Invero, la doglianza prospettabile ai Giudici di legittimità sarebbe stata più fondata ove il ricorrente avesse affrontato la questione della rilevanza dei redditi non imponibili dei familiari conviventi nella valutazione dello stato di non abbienza dell’instante. Questione sulla quale comunque la Suprema Corte giunge ad esprimersi, contribuendo all’assestamento dei pregressi orientamenti giurisprudenziali sul tema.

2. L’individuazione del reddito rilevante.
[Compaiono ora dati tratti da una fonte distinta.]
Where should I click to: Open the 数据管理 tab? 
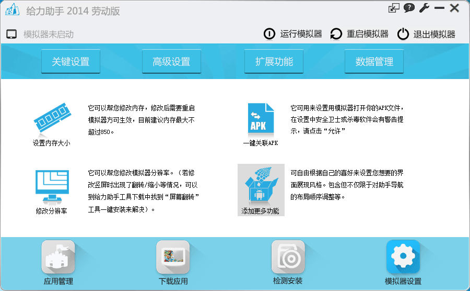pyautogui.click(x=374, y=62)

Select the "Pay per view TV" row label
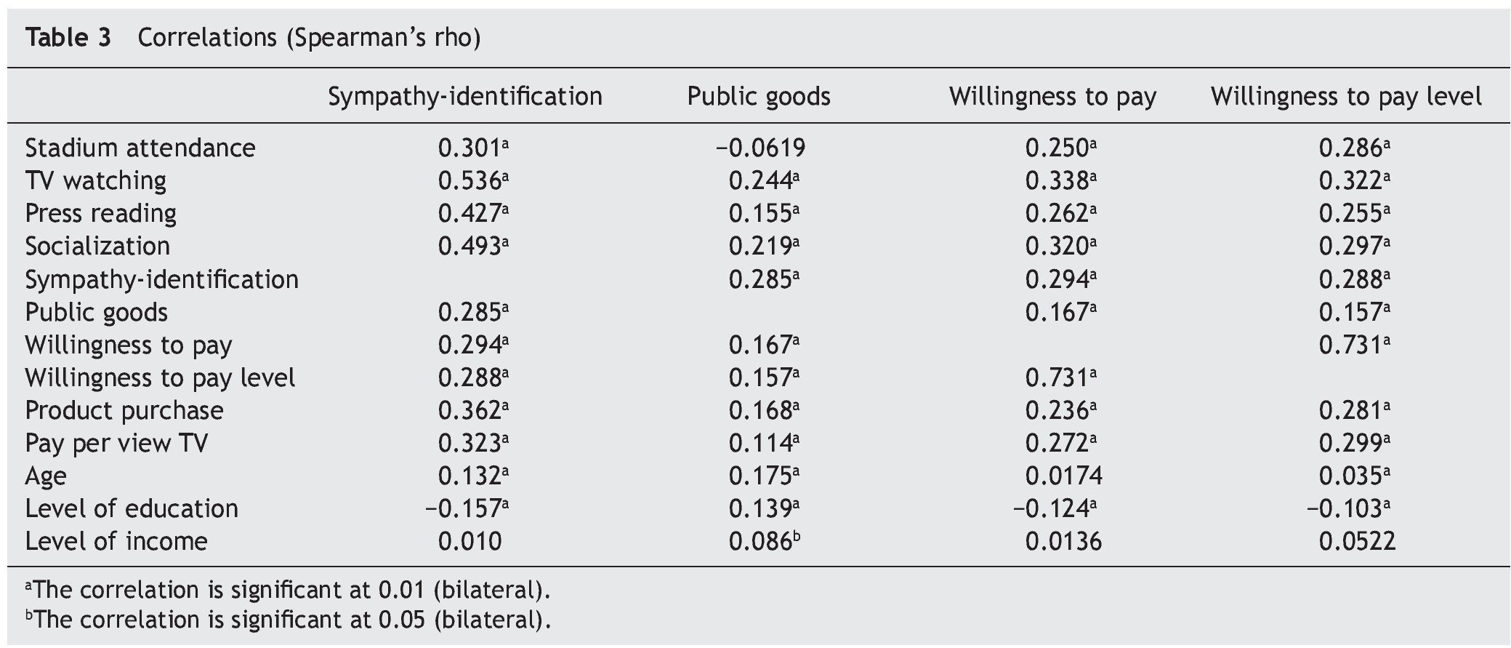point(116,443)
L’infelice formulazione dell’art. 76 del d.P.R. n. 115 del 2002, nella specificazione del reddito rilevante ai fini dell’ammissione al patrocinio a spese dello Stato, presenta due commi, il n. 1 e il n. 3 in apparente contraddizione. Al comma 1, infatti, si legge che “può essere ammesso al patrocinio a spese dello Stato chi è titolare di un reddito imponibile ai fini dell’imposta sul reddito..(..omissis..)”; al comma 3, si aggiunge che “ai fini della determinazione dei limiti di reddito, si tiene conto anche dei redditi che per legge sono esenti dall’imposta sul reddito delle persone fisiche (IRPEF) o che sono soggetti a ritenuta alla fonte a titolo di imposta ovvero ad imposta sostitutiva”. In buona sostanza, da una parte (comma 1) sembra che a rilevare sia solo il reddito imponibile, dall’altra si aggiunge nel computo anche il reddito esente da imposizione fiscale: sarebbe bastato aggiungere un polisindeto ovvero la lettera “e” al comma 1, indicando sia il reddito imponibile che quello non imponibile e la norma avrebbe certamente brillato per maggiore chiarezza. Ad aggiustare “il tiro” ci ha pensato la giurisprudenza che, sollecitata dalla necessità pratica di considerare rilevanti anche i redditi da attività illecita (redditi valutabili già in base alla sentenza della Corte costituzionale 30 marzo 1992, n. 144, Cass.pen. 1992, 2903), è giunta a dettagliare la tipologia dei redditi, aggiungendo, altresì, che i dati presenti nella dichiarazione ISEE non sono esaustivi per consentire una valutazione di non abbienza. Nel caso specifico, nell’avallare la sentenza, che aveva condannato per il reato di cui all’art. 95 l’instante che non aveva menzionato nell’autocertificazione i redditi percepiti dalla convivente a titolo di malattia/infortunio e prestazioni sociali, la Corte di Cassazione conferma l’orientamento ormai prevalente (Cass., sez. II, 30 settembre 2019, n. 24378; Cass., sez. IV, 15 febbraio 2017, n. 17426) che tende ad includere detti redditi tra quelli rilevanti ai fini dell’ammissione al beneficio, redditi che qualche risalente pronuncia aveva escluso probabilmente disorientata dalla confusa articolazione dell’art. 76 del d.P.R. n. 115 del 2002 nei commi 1 e 3 di cui testé si è fatto cenno (Cass., sez. III, 1°luglio 2002, n. 31591, C.E.D. Cass., n. 222311; conforme, Cass., sez. I, 27 febbraio 2002, ivi, n. 222022).